Problem | Pull out every line of the listing below that contains the string "chart", and copy each one in full.

(Interface element records)
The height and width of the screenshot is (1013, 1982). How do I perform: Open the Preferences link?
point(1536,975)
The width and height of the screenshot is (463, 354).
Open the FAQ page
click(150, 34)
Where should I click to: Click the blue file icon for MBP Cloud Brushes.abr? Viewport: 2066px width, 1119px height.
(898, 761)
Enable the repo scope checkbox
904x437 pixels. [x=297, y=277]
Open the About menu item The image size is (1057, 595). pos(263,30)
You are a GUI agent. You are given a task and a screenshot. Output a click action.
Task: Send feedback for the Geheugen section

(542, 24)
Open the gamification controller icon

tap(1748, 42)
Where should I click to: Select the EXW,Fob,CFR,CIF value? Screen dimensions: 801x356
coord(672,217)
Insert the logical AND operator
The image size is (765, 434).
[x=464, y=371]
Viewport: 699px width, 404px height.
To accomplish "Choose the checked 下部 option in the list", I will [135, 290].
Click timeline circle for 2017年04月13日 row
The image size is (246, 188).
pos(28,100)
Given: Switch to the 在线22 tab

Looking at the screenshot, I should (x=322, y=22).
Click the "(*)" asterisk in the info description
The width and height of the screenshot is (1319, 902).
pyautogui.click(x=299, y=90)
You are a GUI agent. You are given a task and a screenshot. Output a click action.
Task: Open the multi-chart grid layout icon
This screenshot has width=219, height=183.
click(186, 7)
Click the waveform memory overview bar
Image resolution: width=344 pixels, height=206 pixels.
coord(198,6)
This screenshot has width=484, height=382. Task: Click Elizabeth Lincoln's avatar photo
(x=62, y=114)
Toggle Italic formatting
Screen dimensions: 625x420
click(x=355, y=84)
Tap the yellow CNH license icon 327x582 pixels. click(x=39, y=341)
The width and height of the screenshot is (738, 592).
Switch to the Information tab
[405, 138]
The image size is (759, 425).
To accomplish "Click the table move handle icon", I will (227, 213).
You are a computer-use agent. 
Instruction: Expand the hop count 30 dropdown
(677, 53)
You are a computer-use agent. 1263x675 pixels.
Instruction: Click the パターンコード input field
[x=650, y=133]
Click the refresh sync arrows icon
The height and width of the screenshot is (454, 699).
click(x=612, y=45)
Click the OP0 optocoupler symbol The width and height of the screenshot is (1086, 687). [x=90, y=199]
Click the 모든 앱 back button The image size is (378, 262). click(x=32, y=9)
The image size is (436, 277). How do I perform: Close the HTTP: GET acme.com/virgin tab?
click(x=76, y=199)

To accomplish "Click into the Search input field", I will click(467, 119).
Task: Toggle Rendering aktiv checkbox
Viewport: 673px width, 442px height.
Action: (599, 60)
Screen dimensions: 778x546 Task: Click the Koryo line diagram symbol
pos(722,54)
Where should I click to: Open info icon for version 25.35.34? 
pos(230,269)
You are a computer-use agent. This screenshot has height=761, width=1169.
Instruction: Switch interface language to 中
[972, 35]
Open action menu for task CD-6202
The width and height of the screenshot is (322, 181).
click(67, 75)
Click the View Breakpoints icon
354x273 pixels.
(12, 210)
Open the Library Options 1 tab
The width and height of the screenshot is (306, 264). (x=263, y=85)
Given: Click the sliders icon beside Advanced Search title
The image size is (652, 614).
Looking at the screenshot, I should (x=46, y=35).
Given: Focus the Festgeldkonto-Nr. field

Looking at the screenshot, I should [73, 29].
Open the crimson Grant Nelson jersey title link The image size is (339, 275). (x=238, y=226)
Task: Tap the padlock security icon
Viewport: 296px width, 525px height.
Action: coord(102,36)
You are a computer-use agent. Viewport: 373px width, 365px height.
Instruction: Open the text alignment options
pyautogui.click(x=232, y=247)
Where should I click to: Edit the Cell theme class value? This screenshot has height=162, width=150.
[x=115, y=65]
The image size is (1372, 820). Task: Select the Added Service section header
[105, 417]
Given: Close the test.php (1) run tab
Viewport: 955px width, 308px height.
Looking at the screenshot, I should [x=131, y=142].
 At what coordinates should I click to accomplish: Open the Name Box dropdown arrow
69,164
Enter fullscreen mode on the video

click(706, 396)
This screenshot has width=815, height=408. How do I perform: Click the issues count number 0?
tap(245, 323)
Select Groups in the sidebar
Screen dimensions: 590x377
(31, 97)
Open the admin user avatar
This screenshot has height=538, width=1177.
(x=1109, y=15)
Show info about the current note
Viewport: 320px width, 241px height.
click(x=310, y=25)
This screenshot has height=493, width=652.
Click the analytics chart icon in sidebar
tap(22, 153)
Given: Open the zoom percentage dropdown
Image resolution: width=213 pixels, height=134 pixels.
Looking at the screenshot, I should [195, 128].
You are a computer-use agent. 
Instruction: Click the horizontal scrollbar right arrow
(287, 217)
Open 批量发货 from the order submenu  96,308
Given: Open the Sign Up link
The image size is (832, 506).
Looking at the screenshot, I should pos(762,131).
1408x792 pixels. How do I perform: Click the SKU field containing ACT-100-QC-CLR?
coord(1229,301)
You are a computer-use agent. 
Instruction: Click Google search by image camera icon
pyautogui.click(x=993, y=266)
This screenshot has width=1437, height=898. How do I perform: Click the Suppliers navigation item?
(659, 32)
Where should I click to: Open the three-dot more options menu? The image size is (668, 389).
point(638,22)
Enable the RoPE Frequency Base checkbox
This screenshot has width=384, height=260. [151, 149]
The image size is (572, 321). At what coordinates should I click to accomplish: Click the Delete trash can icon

Answer in full |
Task: Open the multi-chart grid layout icon
Click the analytics chart icon in sidebar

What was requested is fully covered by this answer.